Unlike ajisari, were is performed in groups. Usually young men or boys, numbering up to ten or more, come together to write songs and practise dance moves. Again unlike ajisari, who sleep a bit and only come out at 2:00 in the morning, the "ajiwere" or "oniwere" leave their homes each night shortly after the Isha'a (8:00 PM) and Tarawih prayers. They'll then roam the streets singing and dancing till about 4:00 AM when they disperse to go prepare for that day's fasting. A couple of days before the end of Ramadan, all of the "ajiwere" or "oniwere" groups in the area meet in a townhall to compete for prizes—the grand prize is a shiny silver-plated trophy.

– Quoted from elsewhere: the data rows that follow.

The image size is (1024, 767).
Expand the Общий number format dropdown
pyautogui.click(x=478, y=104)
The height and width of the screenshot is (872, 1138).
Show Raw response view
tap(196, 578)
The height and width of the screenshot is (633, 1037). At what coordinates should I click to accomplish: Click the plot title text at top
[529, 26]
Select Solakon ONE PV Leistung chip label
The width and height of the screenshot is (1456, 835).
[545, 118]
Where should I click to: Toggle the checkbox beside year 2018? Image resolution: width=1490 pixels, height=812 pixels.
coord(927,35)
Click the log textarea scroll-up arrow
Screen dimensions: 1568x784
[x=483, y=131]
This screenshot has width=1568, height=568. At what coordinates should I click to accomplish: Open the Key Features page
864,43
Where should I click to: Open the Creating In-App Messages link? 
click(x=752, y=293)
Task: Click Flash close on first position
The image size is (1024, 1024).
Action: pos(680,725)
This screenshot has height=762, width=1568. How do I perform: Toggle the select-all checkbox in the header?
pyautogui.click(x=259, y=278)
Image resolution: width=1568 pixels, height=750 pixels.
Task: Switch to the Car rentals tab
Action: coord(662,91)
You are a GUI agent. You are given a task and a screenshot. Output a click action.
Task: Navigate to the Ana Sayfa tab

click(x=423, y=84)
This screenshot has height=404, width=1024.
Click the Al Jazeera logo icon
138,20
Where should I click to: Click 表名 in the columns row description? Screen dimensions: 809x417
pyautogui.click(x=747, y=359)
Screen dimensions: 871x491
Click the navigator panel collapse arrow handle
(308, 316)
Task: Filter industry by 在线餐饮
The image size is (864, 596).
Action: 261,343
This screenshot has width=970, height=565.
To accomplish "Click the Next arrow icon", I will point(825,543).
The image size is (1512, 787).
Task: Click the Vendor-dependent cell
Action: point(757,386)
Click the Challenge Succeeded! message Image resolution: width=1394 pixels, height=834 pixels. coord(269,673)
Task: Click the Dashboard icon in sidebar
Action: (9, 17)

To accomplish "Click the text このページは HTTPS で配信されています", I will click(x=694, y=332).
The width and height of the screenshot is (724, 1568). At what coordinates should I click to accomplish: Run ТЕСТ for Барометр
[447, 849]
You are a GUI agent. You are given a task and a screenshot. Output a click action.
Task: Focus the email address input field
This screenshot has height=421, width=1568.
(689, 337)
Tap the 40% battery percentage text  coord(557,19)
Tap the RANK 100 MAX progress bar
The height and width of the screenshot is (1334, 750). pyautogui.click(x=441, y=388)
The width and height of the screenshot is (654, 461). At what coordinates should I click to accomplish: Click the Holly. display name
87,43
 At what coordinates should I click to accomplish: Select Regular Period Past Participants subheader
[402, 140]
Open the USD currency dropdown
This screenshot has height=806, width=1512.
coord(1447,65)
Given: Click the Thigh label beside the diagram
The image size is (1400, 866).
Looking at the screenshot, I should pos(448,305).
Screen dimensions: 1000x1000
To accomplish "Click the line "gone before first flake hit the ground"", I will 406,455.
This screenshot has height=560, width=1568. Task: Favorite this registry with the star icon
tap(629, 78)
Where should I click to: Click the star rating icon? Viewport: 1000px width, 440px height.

In early 1970s, were music genre became popular and forced its way into the mainstream Yoruba culture alongside other popular genres like sakara, apala, waka music, and sekere. The music was popularized by certain Ibadan singers/songwriters such as, the late Alhaji Dauda Epo-Akara, Ganiyu Kuti or Gani Irefin, and their Lagos counterparts led by Alhaji Sikiru Ayinde Barrister. The Were singers started playing at parties and concerts in both Ibadan and Lagos. Ultimately, Alhaji Dauda Epo-Akara started producing some hit SP and LP records. Although Alhaji Sikiru Ayinde Barrister was already popular in Lagos, but it was Alhaji Dauda Epo-Akara who introduced him to the very important Ibadan music lovers on one of his popular LPs, which he used to pay a professional homage to the influential record marketers of Ogunpa district in Ibadan. Alhaji Sikiru Ayinde Barrister would later create another musical genre called Fuji music, which was an offshoot of were music.